● ACTION ITEM
Rewrite every row below, changing "Locate an element on the screen" to "Find an element on the screen" and leaving everything else as it is.

Collected data entries
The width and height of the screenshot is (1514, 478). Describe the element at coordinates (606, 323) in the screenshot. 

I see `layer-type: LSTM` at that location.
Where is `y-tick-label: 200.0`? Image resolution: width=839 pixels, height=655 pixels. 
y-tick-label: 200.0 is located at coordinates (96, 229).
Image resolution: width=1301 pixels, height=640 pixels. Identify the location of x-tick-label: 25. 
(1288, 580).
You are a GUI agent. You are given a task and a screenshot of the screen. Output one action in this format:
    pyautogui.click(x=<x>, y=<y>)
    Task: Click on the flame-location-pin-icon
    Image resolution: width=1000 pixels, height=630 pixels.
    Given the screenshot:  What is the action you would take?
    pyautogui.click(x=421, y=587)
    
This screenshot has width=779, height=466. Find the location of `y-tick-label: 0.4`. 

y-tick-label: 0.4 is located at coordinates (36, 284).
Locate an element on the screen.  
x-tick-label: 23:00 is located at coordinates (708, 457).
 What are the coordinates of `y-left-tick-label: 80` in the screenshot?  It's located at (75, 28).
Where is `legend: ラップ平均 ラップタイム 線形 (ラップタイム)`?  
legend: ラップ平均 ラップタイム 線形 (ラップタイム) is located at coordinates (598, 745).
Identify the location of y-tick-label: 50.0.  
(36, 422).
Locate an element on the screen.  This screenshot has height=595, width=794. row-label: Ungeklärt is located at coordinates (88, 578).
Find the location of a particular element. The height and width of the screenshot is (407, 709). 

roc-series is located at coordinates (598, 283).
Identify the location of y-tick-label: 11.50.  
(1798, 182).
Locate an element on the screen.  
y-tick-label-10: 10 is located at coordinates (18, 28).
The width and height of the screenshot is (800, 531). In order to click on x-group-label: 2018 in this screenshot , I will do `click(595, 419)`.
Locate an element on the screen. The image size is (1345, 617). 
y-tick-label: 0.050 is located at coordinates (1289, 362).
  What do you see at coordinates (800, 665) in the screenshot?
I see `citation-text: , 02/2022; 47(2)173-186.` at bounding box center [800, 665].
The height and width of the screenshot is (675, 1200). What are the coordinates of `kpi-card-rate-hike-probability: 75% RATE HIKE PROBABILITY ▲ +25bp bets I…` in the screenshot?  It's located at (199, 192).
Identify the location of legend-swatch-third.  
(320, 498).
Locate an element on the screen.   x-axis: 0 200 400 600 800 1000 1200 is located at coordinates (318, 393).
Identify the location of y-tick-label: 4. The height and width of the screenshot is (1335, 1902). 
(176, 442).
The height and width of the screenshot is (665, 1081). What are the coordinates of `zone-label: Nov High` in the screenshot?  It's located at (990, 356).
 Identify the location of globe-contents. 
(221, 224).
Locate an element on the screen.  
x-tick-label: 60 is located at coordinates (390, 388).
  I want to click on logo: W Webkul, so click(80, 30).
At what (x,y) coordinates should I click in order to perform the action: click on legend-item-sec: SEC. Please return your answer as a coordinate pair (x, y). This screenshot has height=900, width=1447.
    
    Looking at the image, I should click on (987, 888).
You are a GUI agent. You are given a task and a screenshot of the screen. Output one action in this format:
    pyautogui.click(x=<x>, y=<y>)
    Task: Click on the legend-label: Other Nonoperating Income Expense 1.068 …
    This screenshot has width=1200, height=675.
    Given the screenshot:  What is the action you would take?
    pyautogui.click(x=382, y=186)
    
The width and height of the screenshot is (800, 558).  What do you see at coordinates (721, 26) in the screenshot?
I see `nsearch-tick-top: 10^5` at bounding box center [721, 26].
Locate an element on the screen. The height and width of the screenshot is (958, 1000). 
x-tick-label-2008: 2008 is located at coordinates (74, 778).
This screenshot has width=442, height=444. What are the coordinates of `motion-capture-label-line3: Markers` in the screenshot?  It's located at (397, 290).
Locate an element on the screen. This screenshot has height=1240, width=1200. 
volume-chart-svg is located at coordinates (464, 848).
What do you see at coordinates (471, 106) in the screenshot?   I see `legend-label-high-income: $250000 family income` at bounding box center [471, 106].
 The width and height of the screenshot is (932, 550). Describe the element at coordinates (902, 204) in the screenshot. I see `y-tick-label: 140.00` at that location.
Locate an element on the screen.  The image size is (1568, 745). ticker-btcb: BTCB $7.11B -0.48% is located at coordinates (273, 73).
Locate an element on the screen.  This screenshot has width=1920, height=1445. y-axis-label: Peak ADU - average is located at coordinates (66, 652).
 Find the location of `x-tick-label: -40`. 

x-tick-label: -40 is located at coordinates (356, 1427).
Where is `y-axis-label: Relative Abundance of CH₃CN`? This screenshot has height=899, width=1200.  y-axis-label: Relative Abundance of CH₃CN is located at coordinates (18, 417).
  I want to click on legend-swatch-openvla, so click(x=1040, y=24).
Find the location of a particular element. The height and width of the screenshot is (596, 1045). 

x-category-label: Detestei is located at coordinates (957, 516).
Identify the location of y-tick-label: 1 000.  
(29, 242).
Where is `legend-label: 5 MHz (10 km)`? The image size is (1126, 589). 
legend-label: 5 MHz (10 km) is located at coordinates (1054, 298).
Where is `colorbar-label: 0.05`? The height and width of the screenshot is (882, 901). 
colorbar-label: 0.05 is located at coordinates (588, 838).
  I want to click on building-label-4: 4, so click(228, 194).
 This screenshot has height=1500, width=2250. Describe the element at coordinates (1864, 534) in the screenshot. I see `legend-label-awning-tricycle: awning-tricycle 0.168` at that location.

● THE COMPLETED TASK
The width and height of the screenshot is (1514, 478). Describe the element at coordinates (606, 323) in the screenshot. 

I see `layer-type: LSTM` at that location.
Where is `y-tick-label: 200.0`? Image resolution: width=839 pixels, height=655 pixels. 
y-tick-label: 200.0 is located at coordinates (96, 229).
Image resolution: width=1301 pixels, height=640 pixels. Identify the location of x-tick-label: 25. 
(1288, 580).
You are a GUI agent. You are given a task and a screenshot of the screen. Output one action in this format:
    pyautogui.click(x=<x>, y=<y>)
    Task: Click on the flame-location-pin-icon
    Image resolution: width=1000 pixels, height=630 pixels.
    Given the screenshot:  What is the action you would take?
    pyautogui.click(x=421, y=587)
    
This screenshot has width=779, height=466. Find the location of `y-tick-label: 0.4`. 

y-tick-label: 0.4 is located at coordinates (36, 284).
Find an element on the screen.  
x-tick-label: 23:00 is located at coordinates (708, 457).
 What are the coordinates of `y-left-tick-label: 80` in the screenshot?  It's located at (75, 28).
Where is `legend: ラップ平均 ラップタイム 線形 (ラップタイム)`?  
legend: ラップ平均 ラップタイム 線形 (ラップタイム) is located at coordinates (598, 745).
Identify the location of y-tick-label: 50.0.  
(36, 422).
Find an element on the screen.  This screenshot has height=595, width=794. row-label: Ungeklärt is located at coordinates (88, 578).
Find the location of a particular element. The height and width of the screenshot is (407, 709). 

roc-series is located at coordinates (598, 283).
Identify the location of y-tick-label: 11.50.  
(1798, 182).
Find an element on the screen.  
y-tick-label-10: 10 is located at coordinates (18, 28).
The width and height of the screenshot is (800, 531). In order to click on x-group-label: 2018 in this screenshot , I will do `click(595, 419)`.
Find an element on the screen. The image size is (1345, 617). 
y-tick-label: 0.050 is located at coordinates (1289, 362).
  What do you see at coordinates (800, 665) in the screenshot?
I see `citation-text: , 02/2022; 47(2)173-186.` at bounding box center [800, 665].
The height and width of the screenshot is (675, 1200). What are the coordinates of `kpi-card-rate-hike-probability: 75% RATE HIKE PROBABILITY ▲ +25bp bets I…` in the screenshot?  It's located at (199, 192).
Identify the location of legend-swatch-third.  
(320, 498).
Find an element on the screen.   x-axis: 0 200 400 600 800 1000 1200 is located at coordinates (318, 393).
Identify the location of y-tick-label: 4. The height and width of the screenshot is (1335, 1902). 
(176, 442).
The height and width of the screenshot is (665, 1081). What are the coordinates of `zone-label: Nov High` in the screenshot?  It's located at (990, 356).
 Identify the location of globe-contents. 
(221, 224).
Find an element on the screen.  
x-tick-label: 60 is located at coordinates (390, 388).
  I want to click on logo: W Webkul, so click(80, 30).
At what (x,y) coordinates should I click in order to perform the action: click on legend-item-sec: SEC. Please return your answer as a coordinate pair (x, y). This screenshot has height=900, width=1447.
    
    Looking at the image, I should click on (987, 888).
You are a GUI agent. You are given a task and a screenshot of the screen. Output one action in this format:
    pyautogui.click(x=<x>, y=<y>)
    Task: Click on the legend-label: Other Nonoperating Income Expense 1.068 …
    This screenshot has width=1200, height=675.
    Given the screenshot:  What is the action you would take?
    pyautogui.click(x=382, y=186)
    
The width and height of the screenshot is (800, 558).  What do you see at coordinates (721, 26) in the screenshot?
I see `nsearch-tick-top: 10^5` at bounding box center [721, 26].
Find an element on the screen. The height and width of the screenshot is (958, 1000). 
x-tick-label-2008: 2008 is located at coordinates (74, 778).
This screenshot has width=442, height=444. What are the coordinates of `motion-capture-label-line3: Markers` in the screenshot?  It's located at (397, 290).
Find an element on the screen. This screenshot has height=1240, width=1200. 
volume-chart-svg is located at coordinates (464, 848).
What do you see at coordinates (471, 106) in the screenshot?   I see `legend-label-high-income: $250000 family income` at bounding box center [471, 106].
 The width and height of the screenshot is (932, 550). Describe the element at coordinates (902, 204) in the screenshot. I see `y-tick-label: 140.00` at that location.
Find an element on the screen.  The image size is (1568, 745). ticker-btcb: BTCB $7.11B -0.48% is located at coordinates (273, 73).
Find an element on the screen.  This screenshot has width=1920, height=1445. y-axis-label: Peak ADU - average is located at coordinates (66, 652).
 Find the location of `x-tick-label: -40`. 

x-tick-label: -40 is located at coordinates (356, 1427).
Where is `y-axis-label: Relative Abundance of CH₃CN`? This screenshot has height=899, width=1200.  y-axis-label: Relative Abundance of CH₃CN is located at coordinates (18, 417).
  I want to click on legend-swatch-openvla, so click(x=1040, y=24).
Find the location of a particular element. The height and width of the screenshot is (596, 1045). 

x-category-label: Detestei is located at coordinates (957, 516).
Identify the location of y-tick-label: 1 000.  
(29, 242).
Where is `legend-label: 5 MHz (10 km)`? The image size is (1126, 589). 
legend-label: 5 MHz (10 km) is located at coordinates (1054, 298).
Where is `colorbar-label: 0.05`? The height and width of the screenshot is (882, 901). 
colorbar-label: 0.05 is located at coordinates (588, 838).
  I want to click on building-label-4: 4, so click(228, 194).
 This screenshot has height=1500, width=2250. Describe the element at coordinates (1864, 534) in the screenshot. I see `legend-label-awning-tricycle: awning-tricycle 0.168` at that location.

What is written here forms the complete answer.